I started to claim that gender roles don’t matter. I don’t mean in the grand scheme, of course. Out there, in the world of the news and the real and of significant hardship, people were getting mutilated or favored or talked about in different tones because of the contents of their crotches. That was and is the case. But my intellect, or something different and more important, recoiled. I refused to acknowledge that these biases—ones I felt were so outdated and limiting—were a significant influence on all my heartfelt interactions. “No!” I said. In my social circles, this tiny part of a tiny part of Chicago, we would never think of pigeonholing (doesn’t that word look disgusting?) each other like that! But sometimes in my life I realize that I’m full of shit. I confess: Until something guides me otherwise, I treat people with penises differently than those without. (Feel free to take a pen to this newspaper and come up with some less phallocentric way of saying that, but breasts are perhaps less suited to dramatic emphasis.)
While I was waiting for the bus this morning, a homeless woman came up to me. She told me I was beautiful (for a white girl), and asked me about my background (New York, Italian). She rearranged her blanket of possessions, tucking a bagel further in, and once she had her pillow properly arranged she lay down on the ground next to me. She kept speaking, but I understood few words. Flat on the sidewalk, with her head near my feet, she seemed so vulnerable. If I hadn’t had to rush off to the bus, I would have offered her something. The anecdotal point is that I was not afraid. Or rather, I was afraid of the guilt her presence (and my departure) instilled in me, but not of the woman herself. If that had been a man, I would have been freaked out, starting with a comment about my physical appearance.
But maybe this example doesn’t really relate. This is an incident outside my zone of comfort and familiarity. Compared to friends, it is something different to pigeonhole strangers. You have little else. But what about my grandiose claims about my personal life? I worry that I don’t, in fact, treat everyone equally. I’ve noticed, unhappily, that I tend to be a little quicker to let my friendships with women fall by the wayside when I get busy or insane. Maybe I’m a little quicker to do something nice for a male friend. Maybe I think I have something to prove. I don’t know. I’m inconsistent and these things are so difficult to assess.

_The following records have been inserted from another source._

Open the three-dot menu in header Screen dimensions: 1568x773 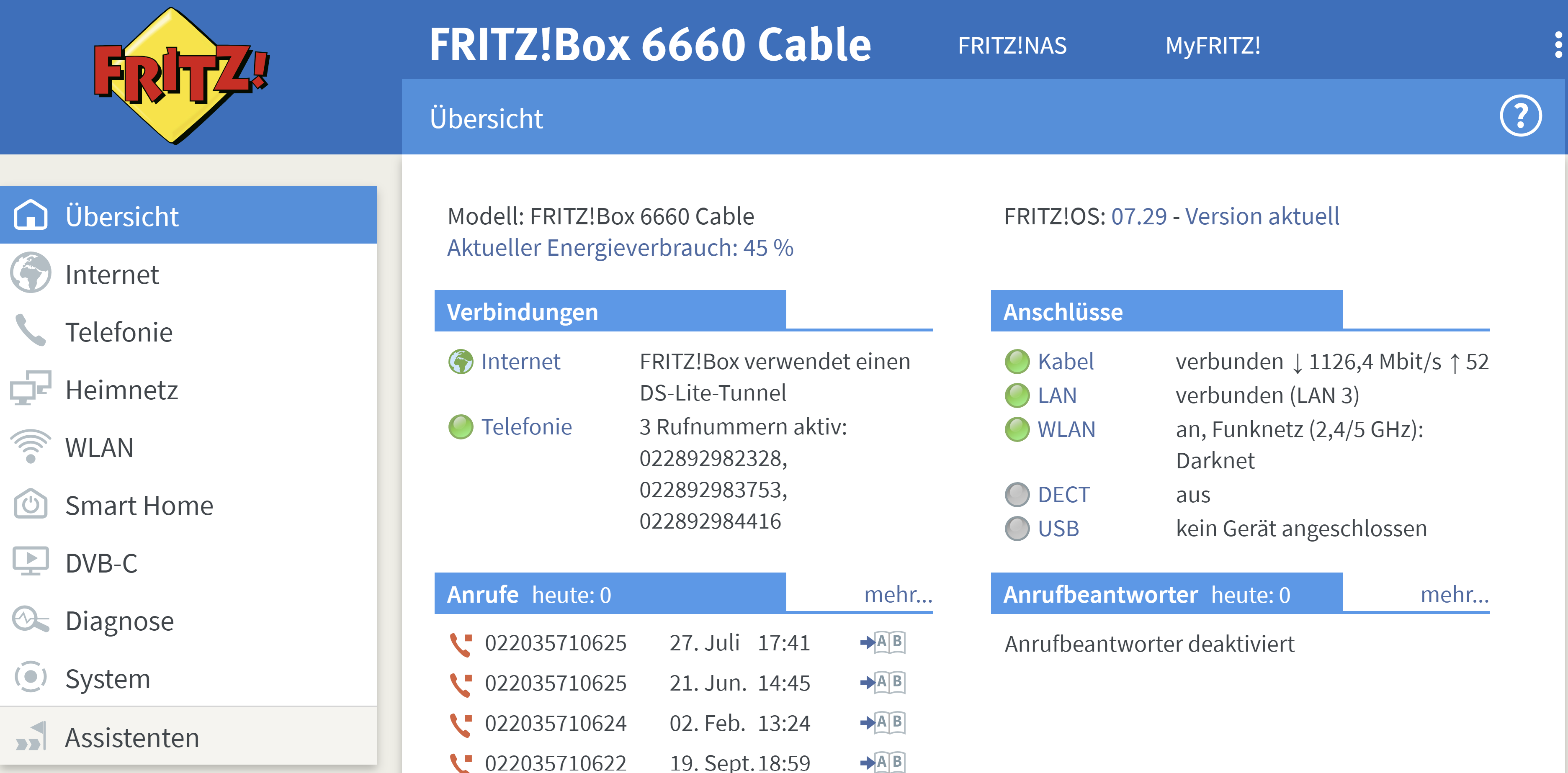point(1558,45)
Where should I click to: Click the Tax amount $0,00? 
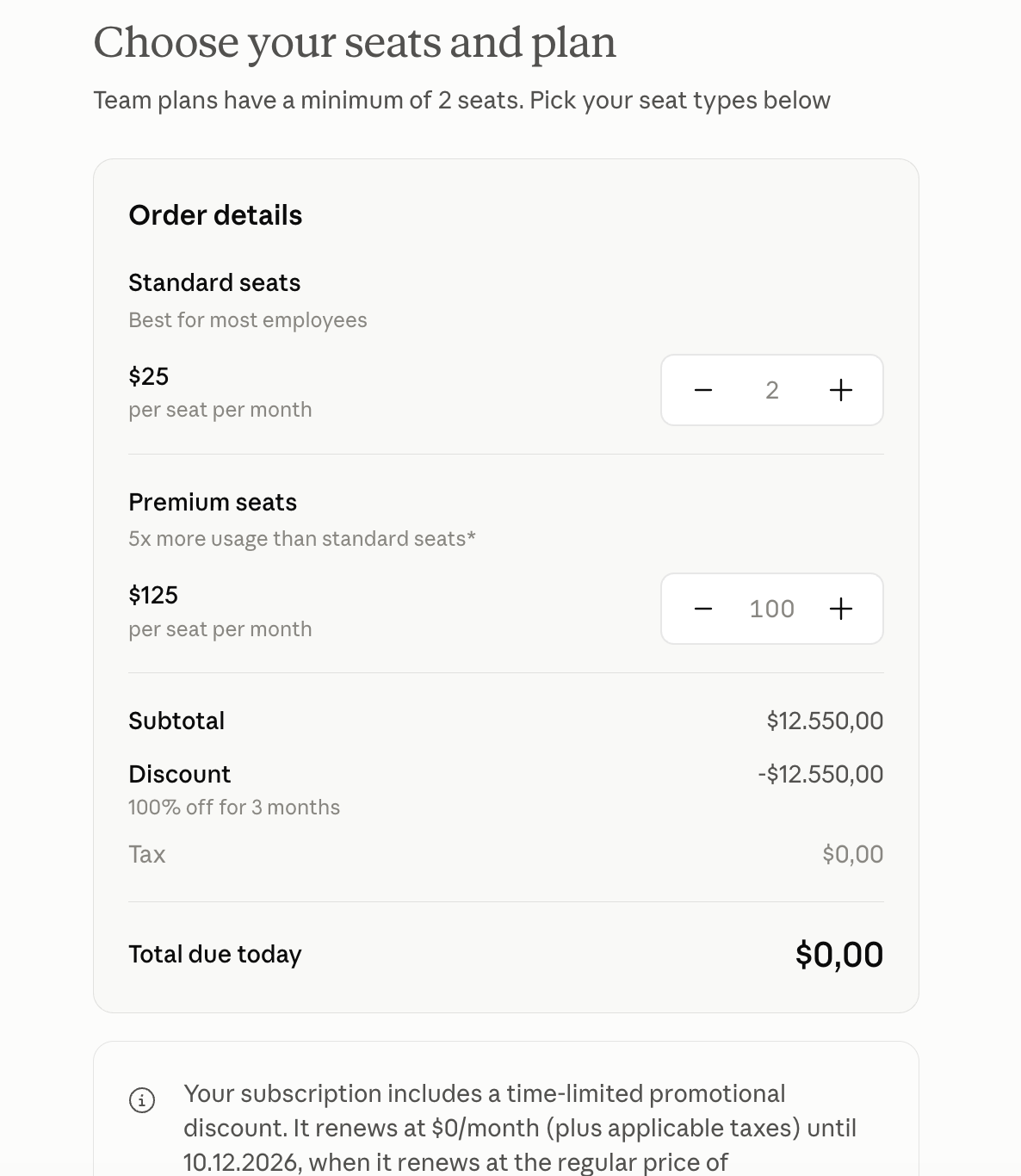point(852,854)
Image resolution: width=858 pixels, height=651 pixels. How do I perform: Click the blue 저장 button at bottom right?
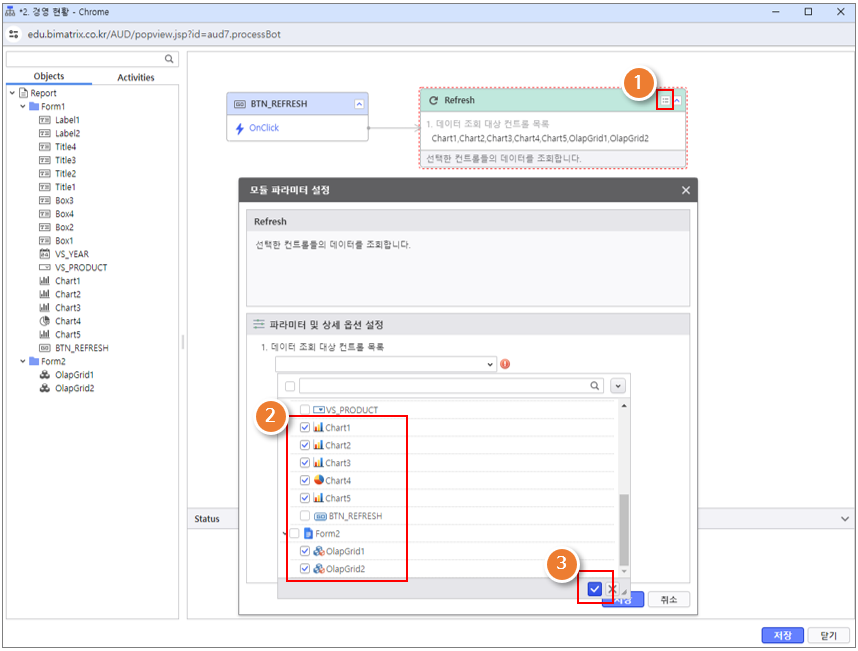[782, 635]
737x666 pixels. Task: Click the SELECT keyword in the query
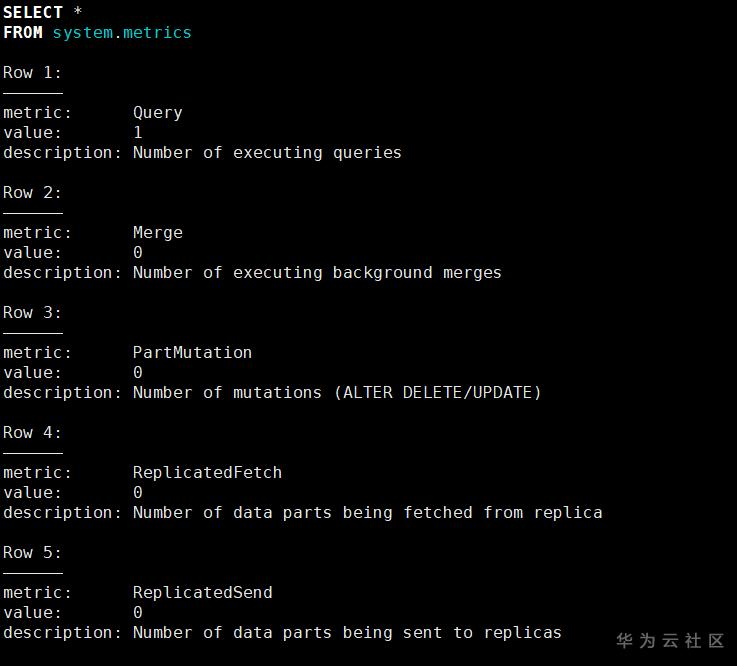click(x=33, y=12)
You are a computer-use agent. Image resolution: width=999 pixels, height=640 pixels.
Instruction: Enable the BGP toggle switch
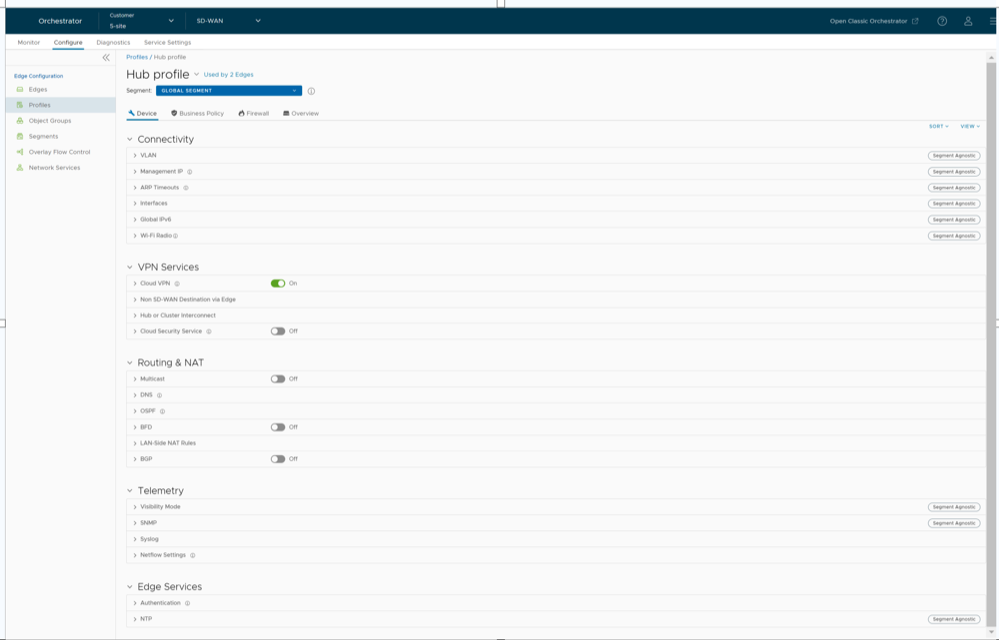click(278, 459)
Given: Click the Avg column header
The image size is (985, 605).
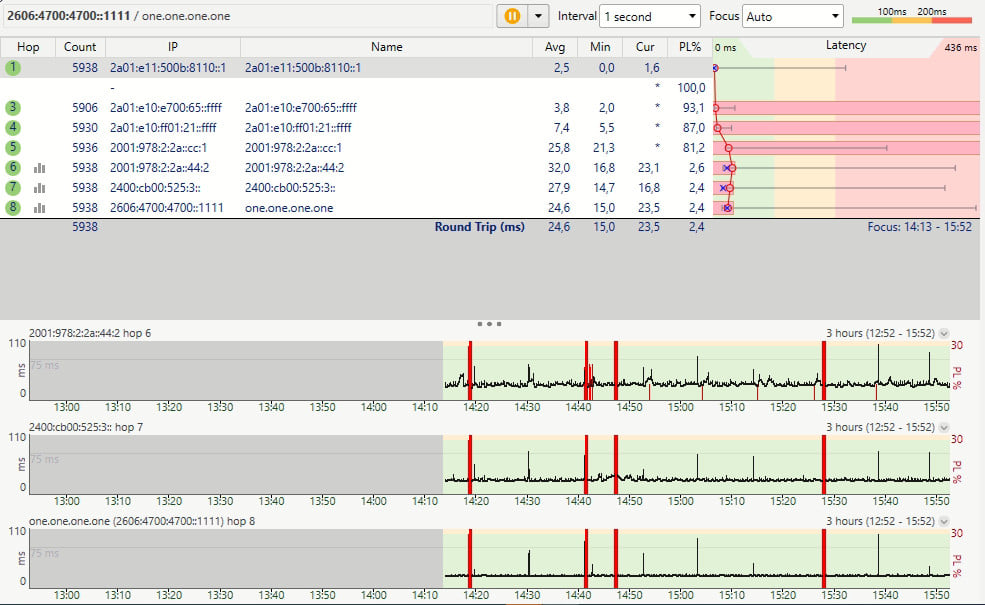Looking at the screenshot, I should tap(555, 47).
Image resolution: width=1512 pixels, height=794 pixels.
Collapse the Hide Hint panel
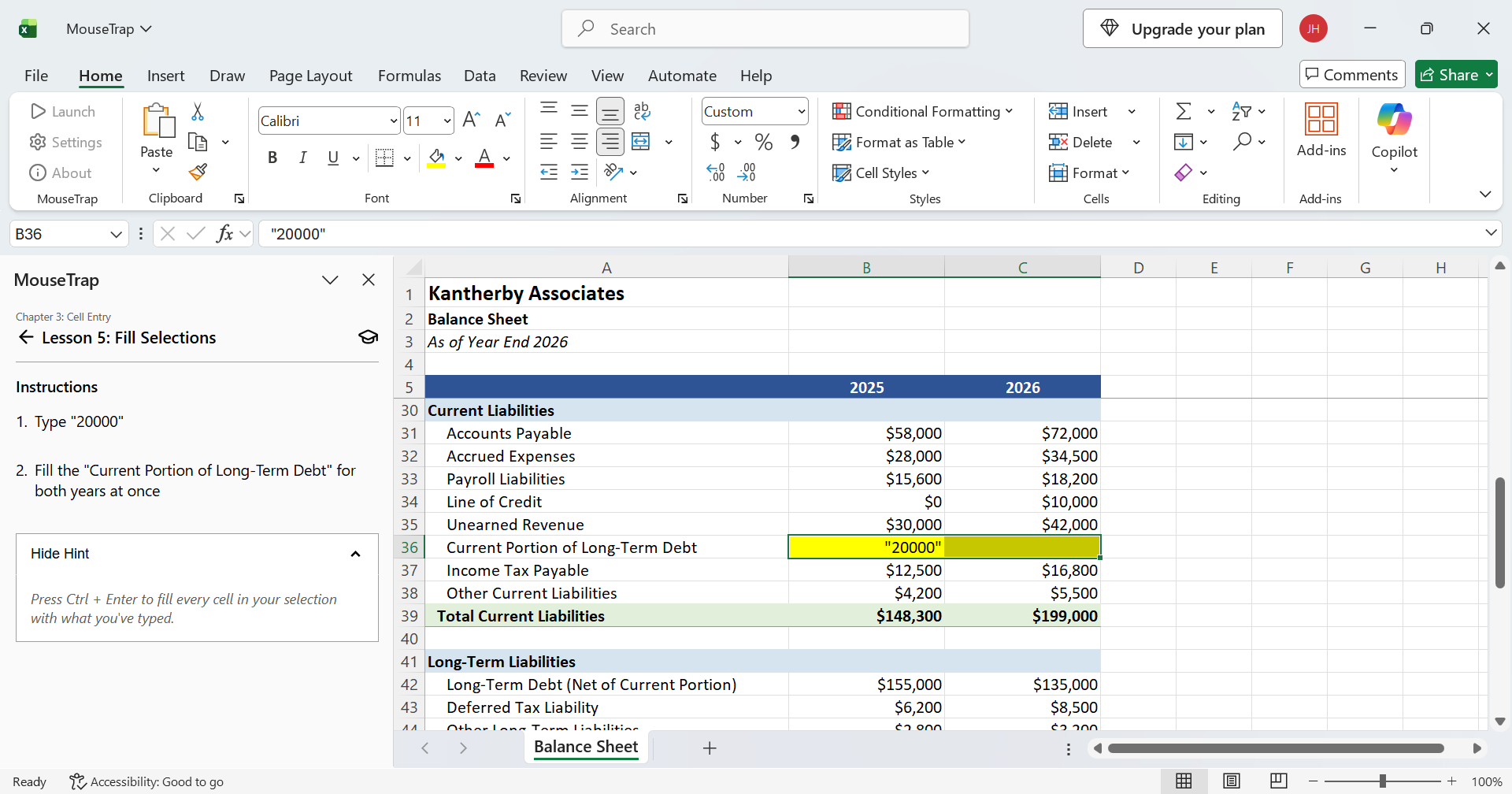tap(197, 554)
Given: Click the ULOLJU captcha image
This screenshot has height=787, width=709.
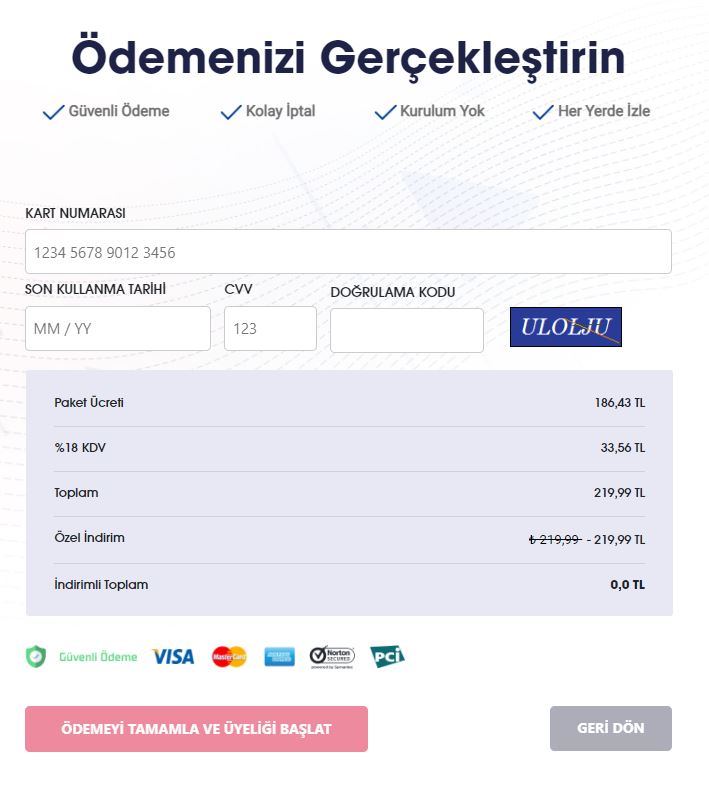Looking at the screenshot, I should coord(566,327).
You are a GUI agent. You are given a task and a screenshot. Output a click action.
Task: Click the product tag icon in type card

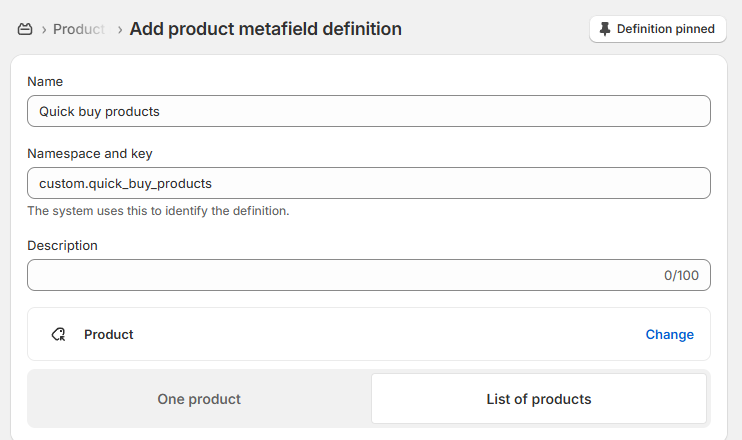click(x=59, y=334)
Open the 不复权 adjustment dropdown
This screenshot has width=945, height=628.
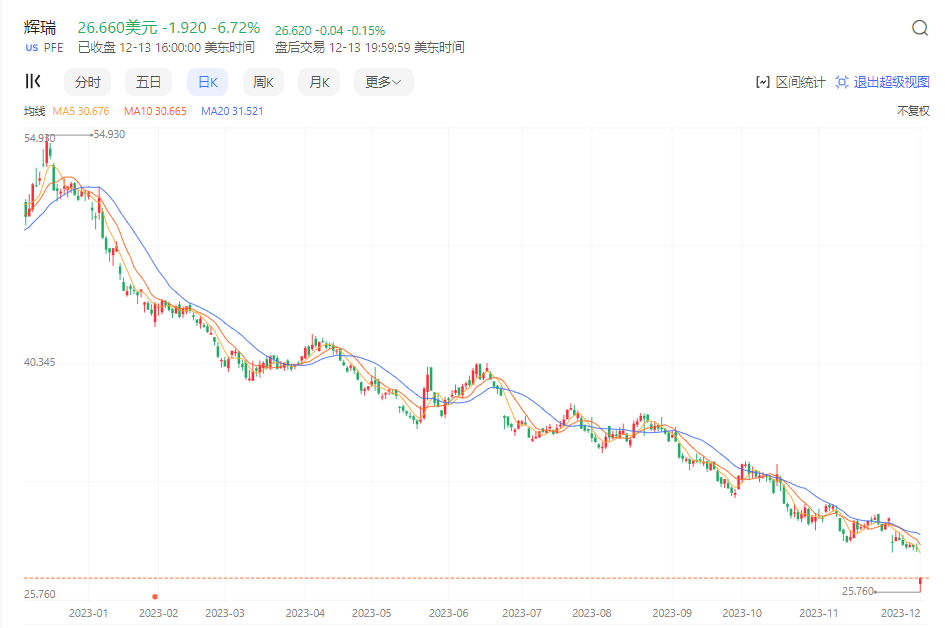coord(913,111)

There’s a chance I’ve misinterpreted myself entirely. It’s been known to happen. This could have less to do with gender and more to do with attraction. I’m attracted to men more often than I am to women, but the difference is not huge. (Admittedly, tangentially, I feel ridiculous saying I’m attracted to men. More accurately, I’m attracted to guys, and pretty ladies.) Maybe instead of being a misogynist or afraid of older men (both of which are likely), I simply want to surround myself with people I find attractive. Instead of being a hyper-feminine continuation of stereotypes, I’m bisexual and shallow. I don’t know if this is any less disheartening.